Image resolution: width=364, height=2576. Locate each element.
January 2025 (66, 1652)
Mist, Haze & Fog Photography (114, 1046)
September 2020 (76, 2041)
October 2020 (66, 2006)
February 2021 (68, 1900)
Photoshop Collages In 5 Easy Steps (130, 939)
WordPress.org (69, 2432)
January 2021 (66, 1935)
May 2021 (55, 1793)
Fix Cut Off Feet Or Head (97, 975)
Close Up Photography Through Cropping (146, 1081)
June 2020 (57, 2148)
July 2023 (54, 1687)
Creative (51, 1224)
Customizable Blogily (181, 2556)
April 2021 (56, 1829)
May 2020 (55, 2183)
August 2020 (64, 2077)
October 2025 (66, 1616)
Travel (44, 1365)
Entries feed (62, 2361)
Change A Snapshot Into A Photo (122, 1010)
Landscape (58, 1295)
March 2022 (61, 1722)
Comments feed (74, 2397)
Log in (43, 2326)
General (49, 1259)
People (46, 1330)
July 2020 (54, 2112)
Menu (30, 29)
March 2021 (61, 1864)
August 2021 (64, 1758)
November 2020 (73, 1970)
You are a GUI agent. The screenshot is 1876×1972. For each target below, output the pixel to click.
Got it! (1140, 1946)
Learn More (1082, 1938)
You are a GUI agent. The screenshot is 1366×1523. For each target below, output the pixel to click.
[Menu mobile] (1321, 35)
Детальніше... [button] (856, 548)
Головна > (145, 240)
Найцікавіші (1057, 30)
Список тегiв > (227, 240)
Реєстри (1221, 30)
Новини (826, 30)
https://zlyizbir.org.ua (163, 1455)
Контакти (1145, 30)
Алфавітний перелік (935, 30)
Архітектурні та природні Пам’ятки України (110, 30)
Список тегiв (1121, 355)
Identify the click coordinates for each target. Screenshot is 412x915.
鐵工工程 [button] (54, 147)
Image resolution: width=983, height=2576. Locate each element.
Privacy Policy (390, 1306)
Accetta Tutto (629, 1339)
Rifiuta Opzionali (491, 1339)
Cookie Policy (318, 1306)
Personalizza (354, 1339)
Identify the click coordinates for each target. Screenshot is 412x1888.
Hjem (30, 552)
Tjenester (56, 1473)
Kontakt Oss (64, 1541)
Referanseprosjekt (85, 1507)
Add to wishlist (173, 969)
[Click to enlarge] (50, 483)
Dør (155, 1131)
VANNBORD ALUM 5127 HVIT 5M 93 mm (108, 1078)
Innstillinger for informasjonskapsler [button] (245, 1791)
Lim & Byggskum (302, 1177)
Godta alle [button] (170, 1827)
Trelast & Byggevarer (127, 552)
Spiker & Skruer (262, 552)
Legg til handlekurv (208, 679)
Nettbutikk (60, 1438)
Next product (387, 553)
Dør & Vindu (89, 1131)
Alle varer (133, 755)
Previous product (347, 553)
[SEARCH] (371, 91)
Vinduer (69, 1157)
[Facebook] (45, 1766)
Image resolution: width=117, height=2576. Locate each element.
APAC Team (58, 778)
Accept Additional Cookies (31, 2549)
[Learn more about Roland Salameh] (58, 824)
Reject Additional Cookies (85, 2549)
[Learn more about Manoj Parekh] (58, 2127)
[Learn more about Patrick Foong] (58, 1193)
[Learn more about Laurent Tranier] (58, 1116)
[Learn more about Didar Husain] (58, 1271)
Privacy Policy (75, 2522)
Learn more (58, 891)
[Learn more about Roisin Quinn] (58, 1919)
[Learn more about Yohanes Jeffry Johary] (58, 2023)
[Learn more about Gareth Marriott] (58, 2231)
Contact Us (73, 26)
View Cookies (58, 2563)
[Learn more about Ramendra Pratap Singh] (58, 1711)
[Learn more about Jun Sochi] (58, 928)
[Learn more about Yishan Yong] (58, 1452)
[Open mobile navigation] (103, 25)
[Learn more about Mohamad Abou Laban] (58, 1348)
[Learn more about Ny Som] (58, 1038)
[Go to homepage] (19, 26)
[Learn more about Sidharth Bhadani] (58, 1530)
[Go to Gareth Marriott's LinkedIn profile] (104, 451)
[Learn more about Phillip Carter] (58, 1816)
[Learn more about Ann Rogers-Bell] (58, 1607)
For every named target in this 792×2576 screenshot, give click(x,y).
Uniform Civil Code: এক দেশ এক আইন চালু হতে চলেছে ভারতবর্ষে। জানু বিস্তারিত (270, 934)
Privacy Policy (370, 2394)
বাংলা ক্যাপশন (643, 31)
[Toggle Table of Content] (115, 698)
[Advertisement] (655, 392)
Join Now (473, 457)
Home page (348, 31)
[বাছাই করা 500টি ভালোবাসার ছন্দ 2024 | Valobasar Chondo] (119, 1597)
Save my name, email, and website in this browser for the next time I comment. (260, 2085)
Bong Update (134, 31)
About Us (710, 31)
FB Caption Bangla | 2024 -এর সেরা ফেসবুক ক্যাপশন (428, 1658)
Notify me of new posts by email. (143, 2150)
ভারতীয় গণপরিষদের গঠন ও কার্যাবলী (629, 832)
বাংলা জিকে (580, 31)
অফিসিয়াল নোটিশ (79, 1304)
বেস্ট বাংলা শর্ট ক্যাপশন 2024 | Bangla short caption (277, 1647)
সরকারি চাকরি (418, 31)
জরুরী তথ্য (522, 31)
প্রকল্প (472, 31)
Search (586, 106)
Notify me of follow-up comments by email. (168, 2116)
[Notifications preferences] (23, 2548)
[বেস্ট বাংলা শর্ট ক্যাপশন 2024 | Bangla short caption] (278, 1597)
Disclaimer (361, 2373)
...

▶ **PROMPT**
Using the entries above, return each line that includes the word "below".

▶ **YOUR SOLUTION**
You are a GUI agent. The screenshot is 1876×1972. For each target below, output the pixel to click.
You are a GUI agent. The screenshot is 1366×1523. For each target below, output the pixel to click.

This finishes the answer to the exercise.